Question about rare wavelength lasers...?

I tried to search for it but I couldn't find anything under "rare cost" or "cost more" in the searches... So I'll ask...

Why do rare wavelengths cost more? I mean I see these what seem to be a simple piece of copper and wire 473nm 20mw diode costs over 500$. How can that be? Is there some ingredient that is physically rarer than any other typical wavelength? I'm sure it's a simple answer and I just haven't figured it out yet. Enlighten me .

In the case of yellow lasers i believe it is because of the hard alignment and the expensive crystals. I THINK...

:thinking:

:beer:
-Matt

Well umm...
Colours regarded as rare are the yellows and the oranges, and the greeny-blues. They're not rare as such, most gas lasers are quite capable of producing these colours, but for solid-state lasers they are pretty hard to come by.

They're expensive because of the process used to produce the light. Generally with handheld lasers you have two types: the diode lasers and the Diode Pumped Solid-State (DPSS) lasers.

You should read up on wikipedia for the DPSS lasers, but in essence the difference is that the diode lasers (wavelengths like 405, 445, 520, 650) produce laser light from a single diode. DPSS lasers (wavelengths like 473, 640, 404 (doubled 808), 593.5, 589 oh and of course, 532) produce laser light by the means of pumping crystals with IR.
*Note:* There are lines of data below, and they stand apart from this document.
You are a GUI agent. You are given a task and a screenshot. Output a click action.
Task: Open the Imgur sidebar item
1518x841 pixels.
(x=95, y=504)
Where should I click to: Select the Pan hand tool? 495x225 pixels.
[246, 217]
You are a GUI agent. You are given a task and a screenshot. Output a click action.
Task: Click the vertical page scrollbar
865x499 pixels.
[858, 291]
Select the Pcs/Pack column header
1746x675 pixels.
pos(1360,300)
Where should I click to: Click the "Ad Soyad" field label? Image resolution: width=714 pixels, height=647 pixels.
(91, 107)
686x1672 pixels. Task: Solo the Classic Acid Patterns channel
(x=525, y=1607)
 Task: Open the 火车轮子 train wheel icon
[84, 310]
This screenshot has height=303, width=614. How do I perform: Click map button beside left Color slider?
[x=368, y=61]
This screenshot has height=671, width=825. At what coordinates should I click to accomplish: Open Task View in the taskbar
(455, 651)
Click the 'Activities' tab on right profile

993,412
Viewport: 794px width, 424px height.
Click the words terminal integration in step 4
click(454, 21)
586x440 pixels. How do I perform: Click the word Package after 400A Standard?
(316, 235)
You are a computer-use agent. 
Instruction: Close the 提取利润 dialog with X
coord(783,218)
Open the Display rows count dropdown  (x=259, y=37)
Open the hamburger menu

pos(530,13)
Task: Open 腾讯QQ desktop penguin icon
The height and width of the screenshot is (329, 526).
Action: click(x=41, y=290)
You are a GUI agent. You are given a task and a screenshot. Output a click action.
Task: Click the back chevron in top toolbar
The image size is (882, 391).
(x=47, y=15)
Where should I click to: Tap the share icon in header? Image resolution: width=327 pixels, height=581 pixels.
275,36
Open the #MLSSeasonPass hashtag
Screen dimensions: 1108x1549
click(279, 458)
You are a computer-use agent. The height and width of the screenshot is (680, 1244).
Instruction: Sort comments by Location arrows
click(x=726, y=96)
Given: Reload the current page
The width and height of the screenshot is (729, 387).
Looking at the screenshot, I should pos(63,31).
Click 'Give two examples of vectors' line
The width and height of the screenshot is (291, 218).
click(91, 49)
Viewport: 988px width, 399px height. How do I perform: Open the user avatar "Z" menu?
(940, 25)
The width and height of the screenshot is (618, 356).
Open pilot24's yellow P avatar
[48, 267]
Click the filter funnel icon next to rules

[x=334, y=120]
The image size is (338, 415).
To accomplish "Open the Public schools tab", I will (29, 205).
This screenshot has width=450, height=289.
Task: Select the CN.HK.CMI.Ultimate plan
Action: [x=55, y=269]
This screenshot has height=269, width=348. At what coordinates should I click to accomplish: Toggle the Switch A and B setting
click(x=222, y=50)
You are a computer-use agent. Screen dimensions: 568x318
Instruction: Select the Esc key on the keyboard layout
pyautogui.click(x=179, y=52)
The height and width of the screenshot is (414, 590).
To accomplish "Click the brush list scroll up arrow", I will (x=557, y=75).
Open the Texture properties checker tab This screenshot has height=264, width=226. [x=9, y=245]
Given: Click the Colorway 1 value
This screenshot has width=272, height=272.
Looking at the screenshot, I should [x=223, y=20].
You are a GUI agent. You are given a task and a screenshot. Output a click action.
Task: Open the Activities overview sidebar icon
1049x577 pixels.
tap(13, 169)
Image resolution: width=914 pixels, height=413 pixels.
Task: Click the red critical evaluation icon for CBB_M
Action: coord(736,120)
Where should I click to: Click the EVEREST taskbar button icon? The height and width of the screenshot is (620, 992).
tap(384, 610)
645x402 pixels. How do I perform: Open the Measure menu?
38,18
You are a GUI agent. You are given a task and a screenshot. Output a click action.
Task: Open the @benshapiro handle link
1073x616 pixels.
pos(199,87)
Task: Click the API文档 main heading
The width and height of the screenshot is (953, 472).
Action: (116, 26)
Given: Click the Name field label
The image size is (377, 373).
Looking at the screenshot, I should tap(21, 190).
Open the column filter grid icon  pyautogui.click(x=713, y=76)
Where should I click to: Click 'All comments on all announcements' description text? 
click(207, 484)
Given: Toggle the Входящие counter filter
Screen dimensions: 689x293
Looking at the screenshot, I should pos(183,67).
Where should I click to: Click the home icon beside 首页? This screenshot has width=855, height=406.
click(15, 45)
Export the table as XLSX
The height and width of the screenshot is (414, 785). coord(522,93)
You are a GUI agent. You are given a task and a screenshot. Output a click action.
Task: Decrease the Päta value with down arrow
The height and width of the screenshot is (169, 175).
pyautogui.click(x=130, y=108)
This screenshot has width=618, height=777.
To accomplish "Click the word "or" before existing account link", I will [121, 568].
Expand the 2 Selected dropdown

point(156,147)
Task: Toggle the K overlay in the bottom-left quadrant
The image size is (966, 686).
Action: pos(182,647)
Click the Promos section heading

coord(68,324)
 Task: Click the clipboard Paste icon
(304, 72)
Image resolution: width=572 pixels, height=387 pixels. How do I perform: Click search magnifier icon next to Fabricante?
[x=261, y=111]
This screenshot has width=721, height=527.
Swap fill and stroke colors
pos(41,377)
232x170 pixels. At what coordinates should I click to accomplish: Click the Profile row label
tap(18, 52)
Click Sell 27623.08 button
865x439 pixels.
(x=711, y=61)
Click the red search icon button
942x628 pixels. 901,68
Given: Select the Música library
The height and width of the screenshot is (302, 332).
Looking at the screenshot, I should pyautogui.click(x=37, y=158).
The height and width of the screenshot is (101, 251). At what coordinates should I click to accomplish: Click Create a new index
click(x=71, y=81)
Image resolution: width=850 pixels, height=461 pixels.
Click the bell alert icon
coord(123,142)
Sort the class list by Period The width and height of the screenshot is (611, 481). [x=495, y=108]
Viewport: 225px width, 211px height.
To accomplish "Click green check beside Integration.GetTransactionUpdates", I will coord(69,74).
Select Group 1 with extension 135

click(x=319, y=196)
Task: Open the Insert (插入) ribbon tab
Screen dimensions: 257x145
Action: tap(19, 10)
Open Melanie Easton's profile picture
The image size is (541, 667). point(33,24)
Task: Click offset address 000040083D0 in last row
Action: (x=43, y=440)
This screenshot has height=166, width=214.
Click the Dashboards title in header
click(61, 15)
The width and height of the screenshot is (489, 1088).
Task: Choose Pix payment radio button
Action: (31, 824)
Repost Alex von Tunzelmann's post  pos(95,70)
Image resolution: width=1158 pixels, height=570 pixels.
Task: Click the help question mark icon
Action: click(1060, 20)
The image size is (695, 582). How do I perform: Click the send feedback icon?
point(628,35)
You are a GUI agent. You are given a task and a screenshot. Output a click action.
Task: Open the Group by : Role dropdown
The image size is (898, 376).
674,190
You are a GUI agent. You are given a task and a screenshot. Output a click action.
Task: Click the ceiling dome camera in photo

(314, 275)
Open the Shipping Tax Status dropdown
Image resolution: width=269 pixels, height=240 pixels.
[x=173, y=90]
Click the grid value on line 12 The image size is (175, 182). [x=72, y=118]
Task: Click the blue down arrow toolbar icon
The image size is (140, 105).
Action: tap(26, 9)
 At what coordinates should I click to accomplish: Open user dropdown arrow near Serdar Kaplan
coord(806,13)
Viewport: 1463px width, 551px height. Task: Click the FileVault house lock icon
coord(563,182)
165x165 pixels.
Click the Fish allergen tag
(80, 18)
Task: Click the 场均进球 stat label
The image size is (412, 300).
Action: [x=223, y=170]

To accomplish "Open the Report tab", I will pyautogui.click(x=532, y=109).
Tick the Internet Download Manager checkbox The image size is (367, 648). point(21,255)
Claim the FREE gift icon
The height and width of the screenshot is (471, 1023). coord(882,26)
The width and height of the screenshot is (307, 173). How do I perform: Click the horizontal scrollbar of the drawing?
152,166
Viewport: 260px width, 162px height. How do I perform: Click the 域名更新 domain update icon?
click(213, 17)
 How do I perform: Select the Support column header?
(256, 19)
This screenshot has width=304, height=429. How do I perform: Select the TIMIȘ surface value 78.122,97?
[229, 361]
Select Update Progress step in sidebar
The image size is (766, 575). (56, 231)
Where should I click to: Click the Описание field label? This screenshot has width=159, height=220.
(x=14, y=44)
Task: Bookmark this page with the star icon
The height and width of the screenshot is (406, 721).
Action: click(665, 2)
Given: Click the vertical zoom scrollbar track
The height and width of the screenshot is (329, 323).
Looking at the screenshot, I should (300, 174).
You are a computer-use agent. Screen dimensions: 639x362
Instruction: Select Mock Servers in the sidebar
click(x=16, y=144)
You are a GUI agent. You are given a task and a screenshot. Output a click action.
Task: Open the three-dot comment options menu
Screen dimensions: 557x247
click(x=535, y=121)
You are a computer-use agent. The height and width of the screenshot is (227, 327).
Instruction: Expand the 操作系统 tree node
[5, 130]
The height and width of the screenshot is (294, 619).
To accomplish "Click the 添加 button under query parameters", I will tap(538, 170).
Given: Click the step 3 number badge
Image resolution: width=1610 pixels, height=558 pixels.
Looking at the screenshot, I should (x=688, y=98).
For example, in a 532 greenie it is an 808nm laser pumping a 1064nm laser which is doubled to 532nm.

It's much more complicated in yellows and oranges, and I don't know nearly enough to explain it.

But short answer: There's no demand. If there was some massive market demand for yellow lasers, you can trust that they'll produce a direct diode form sooner or later and sell it cheaply. For example, Blu-ray lasers started off with a DPSS 404nm before they invented the diode 405nm, which is now only slightly more expensive than the blue 445s. Or the green 520nm, which used to be exclusively produced by the DPSS 532 before people tried to make laser projectors and realised that they needed a diode green.

CheeseHasLeafs said:

...But short answer: There's no demand. If there was some massive market demand for yellow lasers, you can trust that they'll produce a direct diode form sooner or later and sell it cheaply. For example, Blu-ray lasers started off with a DPSS 404nm before they invented the diode 405nm, which is now only slightly more expensive than the blue 445s. Or the green 520nm, which used to be exclusively produced by the DPSS 532 before people tried to make laser projectors and realised that they needed a diode green.

Click to expand...

Bingo. It isn't necessarily that the lasers diodes or solid state lasers are hard to create, it is that there is no commercial need for them. No demand, no supply. Now, some solid state lasers do cost a LOT- take 500.8nm, for example. The highest power you will find is about 1mW (weaker than even the weakest of ebay pens), and it'll cost you upwards of $10,000. This is because what it takes to get the needed crystals costs a lot-they have to coat a large batch of crystals, then go through and find which will work (as to the rest of the batch, I am not sure what happens with them).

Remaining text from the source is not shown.